Sejenak (Part 1)
Matahari menyelinap masuk dari celah tirai yang tidak tertutup rapat. Cahayanya membangunkanku—memantul dari salib berwarna karat yang tergeletak di atas meja sebelah televisi. Aku memicingkan mata, mencari letak penunjuk waktu.
Selamat ulang tahun aku. Kataku dalam hati. Sambil bertanya-tanya dalam kepala, kenapa hotel tidak menyediakan jam di setiap kamarnya. Kuraba nakas di sebelah tempat tidur, melihat jam yang ada di ponsel. Hanya tersisa 45 menit untuk sarapan.
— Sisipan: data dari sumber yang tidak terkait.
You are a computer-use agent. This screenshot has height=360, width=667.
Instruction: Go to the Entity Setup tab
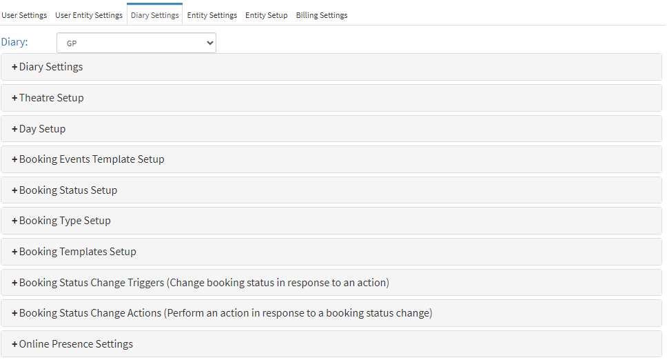(267, 15)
Dengan gontai aku menuju kamar mandi. Membersihkan diri dan mengganti baju yang pantas. Seketika aku tertegun di hadapan salib berwarna karat—hitam kekuningan. Teringat pada seseorang yang memberikannya kala itu.
Aku menuju restoran hotel di lantai tiga, dengan kepala penuh kenangan, seperti film yang diputar ulang terus menerus dengan kecepatan tinggi. Aku perhatikan orang-orang lalu-lalang dengan koper berbagai ukuran dan warna, untuk mengalihkan isi kepalaku.
Resto hotel tidak terlalu ramai, mungkin aku yang kesiangan atau memang pengunjung yang tidak banyak. Sejenak berkeliling melihat aneka makanan yang disajikan. Mengambil beberapa dan duduk di sudut menghadap bukit berwarna hijau dan hamparan sawah yang mulai menguning.
Di hadapanku tersaji telur mata sapi setengah matang, semangkuk sereal, sepiring buah, segelas air putih, secangkir cokelat panas, dan setangkup kenangan. Ponselku berdering, sebuah nama muncul pada layar. Diorama.